The default “DOS/IBM-PC” encoding is also called “OEM” or “CP_OEM”. And the default “Macintosh” encoding has the alias “CP_MAC”.
Terms and names in HxD
Following the reasoning so far, character encoding is the proper term and will also be adopted in HxD instead of character set.
Many programs, including HxD in the past (see the introduction), do not distinguish sufficiently between character encodings that have a fixed meaning and those that represent a temporary selection from a character encoding category.
The following labeling should clear this up:
- System variables
- System variables
When hovering over any item of this list in HxD, a hint will show the actual encoding currently set in Windows for this encoding variable. So, on an unmodified Western Windows hovering over “Windows/”ANSI”” will show this hint: “Current encoding: ANSI – Latin1 (Windows-1252)”.
The EBCDIC encoding in HxD version 18.104.22.168 is not a generic name, just a short hand, and always stands for encoding “EBCDIC 500” (called “IBM EBCDIC – International” by Microsoft). It will be renamed accordingly in the coming version.
Another consideration is finding encoding names for the fixed meaning encodings. They should be user friendly as far as possible and would need to be translated, which might prove difficult for translators — What technical parts should remain unchanged and which should be translated? — but also tedious.
An overview of encoding naming conventions in user interfaces (UIs) would help, but there seems to be none.
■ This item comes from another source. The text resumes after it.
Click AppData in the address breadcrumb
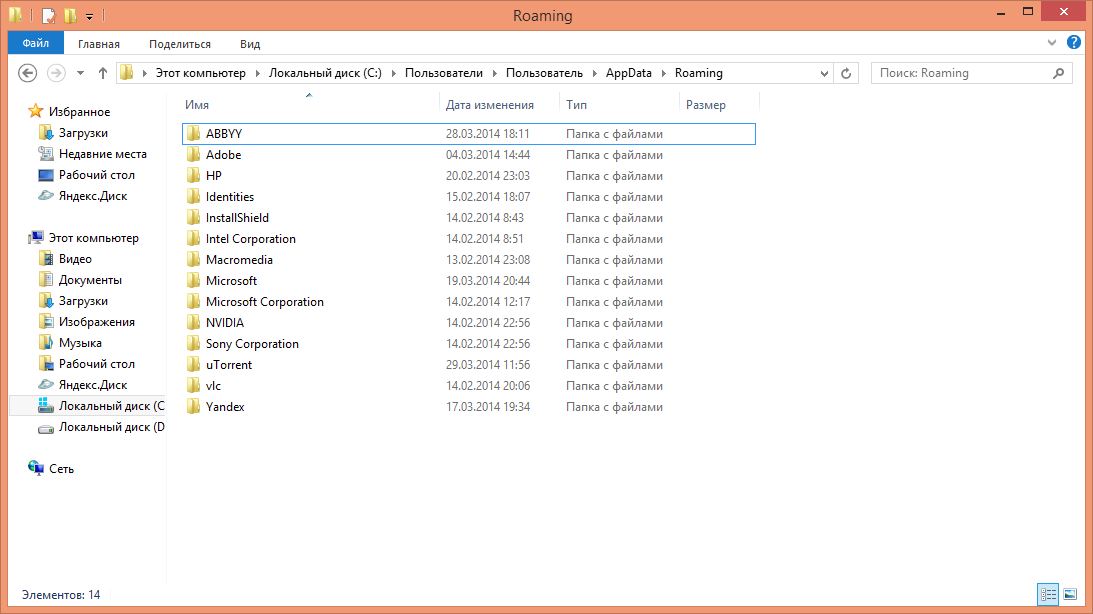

Based on the sampling I have done, I found several strategies for creating lists of encodings for UIs:
- Raw list of encodings
- List of encodings returned by Windows
- Subset of the list of encodings returned by Windows
- Application provided (library like libiconv or custom code)
- Order encodings by language and/or region
- Order by technical encoding categories (like origin system or inventor)
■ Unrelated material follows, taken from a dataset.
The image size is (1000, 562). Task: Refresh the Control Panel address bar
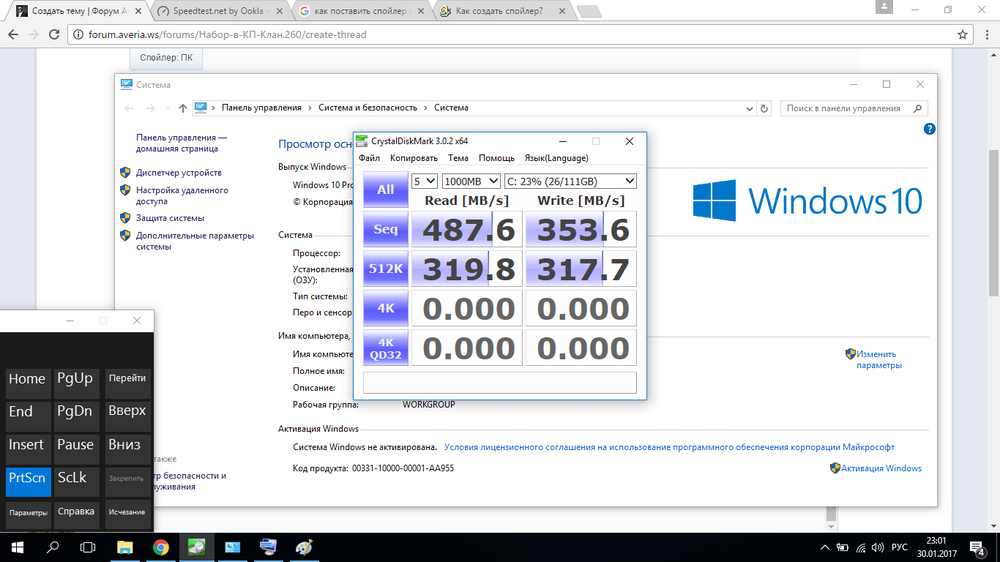765,108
- Naming (in the user interface)
- Technical names
- MIME or IANA names
- Code page names (Windows)
- Simplified technical names
- User friendly names (language or region name disregarding technical names)
- A mix of the above
- For example: names provided by Windows (intended for the user interface)
- Technical names
The degree of technicality of names presented in the user interface varies. Firefox for example almost removes any technical information and keeps only the language name/region and a generic reference to a standard (“ISO” or “Windows”). This is not precise enough for users of a hex editor that want to pick an encoding with certainty. On the other hand I want to use encoding names that are common and popular and help people remember something they saw in the past without having rigorously studied encodings. This means it should include common alias names.
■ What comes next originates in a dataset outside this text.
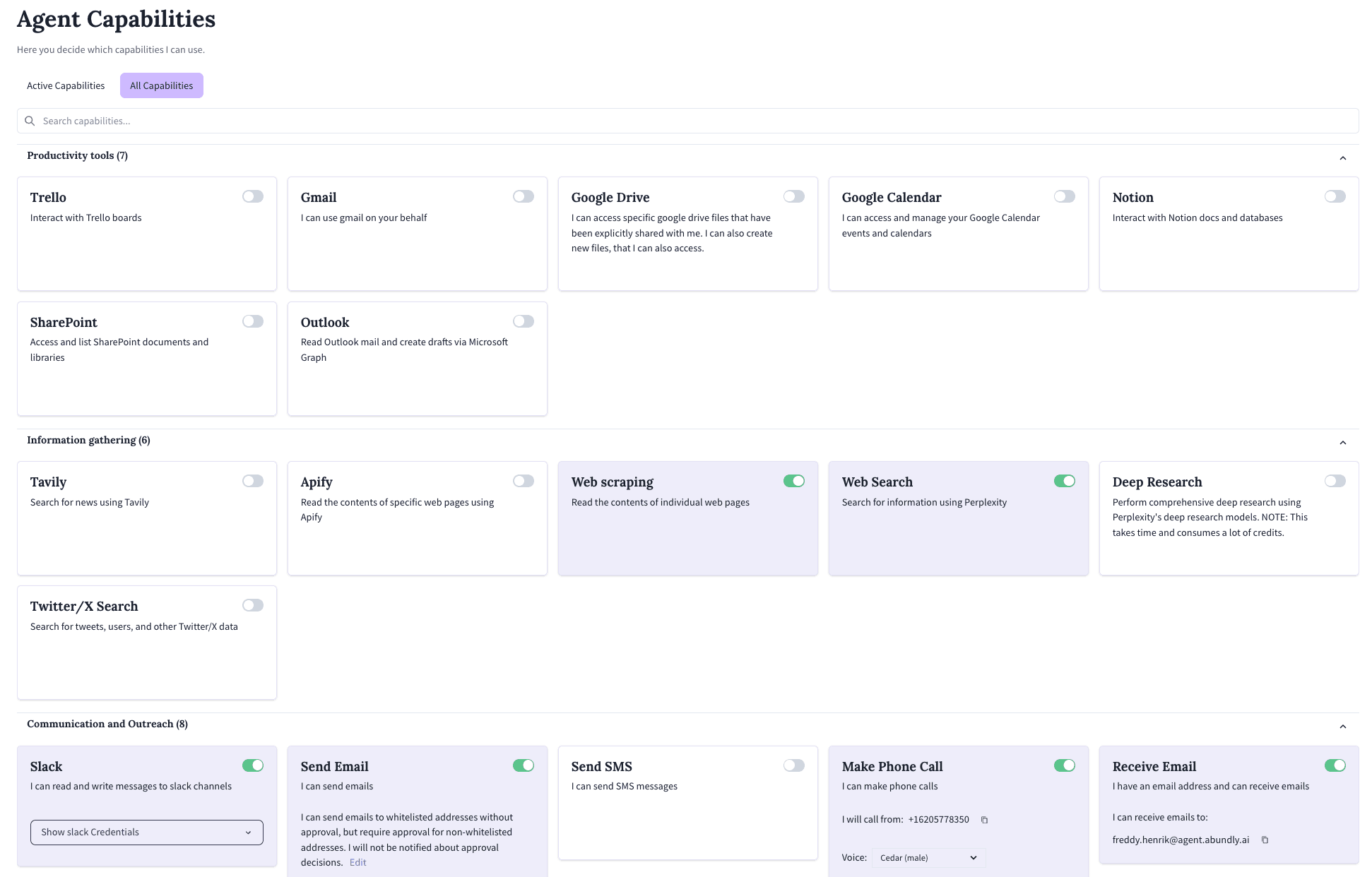Turn on the Gmail toggle
Image resolution: width=1372 pixels, height=877 pixels.
pyautogui.click(x=524, y=196)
Windows does a pretty good job of naming encodings that way when they are more exotic, but for common ones it just removes this information. For example, “ANSI – Cyrillic” misses any clear indication that it is Windows specific. Given all the ambiguity there has been regarding encodings, I prefer to add to the encoding name provided by Windows the technical name as defined by IANA: “ANSI – Cyrillic (Windows-1251)”.
Sometimes encoding names returned by Windows already include some code page references, e.g., “IBM EBCDIC – Germany (20273 + Euro)”. If the reference to the Windows specific code page 20273 was replaced by a reference to the proper EBCDIC encoding, it would be more clear: “IBM EBCDIC – Germany (EBCDIC 237 + Euro)”. As the exact wording may change with translations or Windows versions, I cannot modify the strings safely to match the desired output.
Except for the referencing issue, this should give names that are recognizable to the user (if they saw it in Windows in the past) but also the technical user because of the additional information added after the Windows provided name.
On top of that encodings will be ordered by language/region and technical encoding categories: Windows, DOS/IBM-PC, and Macintosh (so the categories mentioned above) but also possibly more such categories, like ISO 8859, EBCDIC, Unicode, etc.. That way, both types of interests can be met: finding a possible encoding for a known language or selecting the exact technical encoding.